_WHAT TO PRODUCE_:
Please write out the data that follows, word for word.

_DATA IN THIS EXERCISE_:

..............................

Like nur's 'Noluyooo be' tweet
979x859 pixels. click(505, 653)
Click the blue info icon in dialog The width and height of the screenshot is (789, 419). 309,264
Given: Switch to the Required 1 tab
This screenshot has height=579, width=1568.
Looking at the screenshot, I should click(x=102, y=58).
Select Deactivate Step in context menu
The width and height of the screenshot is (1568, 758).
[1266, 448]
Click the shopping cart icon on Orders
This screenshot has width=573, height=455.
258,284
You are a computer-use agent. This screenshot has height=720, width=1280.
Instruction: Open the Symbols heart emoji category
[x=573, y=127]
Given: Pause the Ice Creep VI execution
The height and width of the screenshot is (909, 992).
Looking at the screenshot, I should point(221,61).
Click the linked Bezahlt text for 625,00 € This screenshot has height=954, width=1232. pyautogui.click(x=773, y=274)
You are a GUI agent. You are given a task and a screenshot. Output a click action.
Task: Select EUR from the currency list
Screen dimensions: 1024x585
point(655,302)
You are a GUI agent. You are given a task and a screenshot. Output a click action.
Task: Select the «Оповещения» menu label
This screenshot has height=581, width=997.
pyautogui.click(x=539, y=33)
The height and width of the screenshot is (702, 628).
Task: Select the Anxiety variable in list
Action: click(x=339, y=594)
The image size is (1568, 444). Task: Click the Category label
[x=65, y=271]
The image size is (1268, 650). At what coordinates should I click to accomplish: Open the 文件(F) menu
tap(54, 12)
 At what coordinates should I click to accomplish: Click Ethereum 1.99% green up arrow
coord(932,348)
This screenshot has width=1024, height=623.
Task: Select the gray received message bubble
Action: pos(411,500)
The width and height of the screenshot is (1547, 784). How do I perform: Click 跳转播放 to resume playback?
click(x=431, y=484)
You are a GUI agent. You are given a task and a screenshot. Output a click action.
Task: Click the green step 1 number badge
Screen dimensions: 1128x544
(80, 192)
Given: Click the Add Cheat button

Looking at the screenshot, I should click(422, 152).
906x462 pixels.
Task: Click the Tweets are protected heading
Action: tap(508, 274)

..............................

_EXPECTED ANSWER_:
Like nur's 'Noluyooo be' tweet
979x859 pixels. click(505, 653)
Click the blue info icon in dialog The width and height of the screenshot is (789, 419). 309,264
Given: Switch to the Required 1 tab
This screenshot has height=579, width=1568.
Looking at the screenshot, I should click(x=102, y=58).
Select Deactivate Step in context menu
The width and height of the screenshot is (1568, 758).
[1266, 448]
Click the shopping cart icon on Orders
This screenshot has width=573, height=455.
258,284
You are a computer-use agent. This screenshot has height=720, width=1280.
Instruction: Open the Symbols heart emoji category
[x=573, y=127]
Given: Pause the Ice Creep VI execution
The height and width of the screenshot is (909, 992).
Looking at the screenshot, I should point(221,61).
Click the linked Bezahlt text for 625,00 € This screenshot has height=954, width=1232. pyautogui.click(x=773, y=274)
You are a GUI agent. You are given a task and a screenshot. Output a click action.
Task: Select EUR from the currency list
Screen dimensions: 1024x585
point(655,302)
You are a GUI agent. You are given a task and a screenshot. Output a click action.
Task: Select the «Оповещения» menu label
This screenshot has height=581, width=997.
pyautogui.click(x=539, y=33)
The height and width of the screenshot is (702, 628).
Task: Select the Anxiety variable in list
Action: click(x=339, y=594)
The image size is (1568, 444). Task: Click the Category label
[x=65, y=271]
The image size is (1268, 650). At what coordinates should I click to accomplish: Open the 文件(F) menu
tap(54, 12)
 At what coordinates should I click to accomplish: Click Ethereum 1.99% green up arrow
coord(932,348)
This screenshot has width=1024, height=623.
Task: Select the gray received message bubble
Action: pos(411,500)
The width and height of the screenshot is (1547, 784). How do I perform: Click 跳转播放 to resume playback?
click(x=431, y=484)
You are a GUI agent. You are given a task and a screenshot. Output a click action.
Task: Click the green step 1 number badge
Screen dimensions: 1128x544
(80, 192)
Given: Click the Add Cheat button

Looking at the screenshot, I should click(422, 152).
906x462 pixels.
Task: Click the Tweets are protected heading
Action: tap(508, 274)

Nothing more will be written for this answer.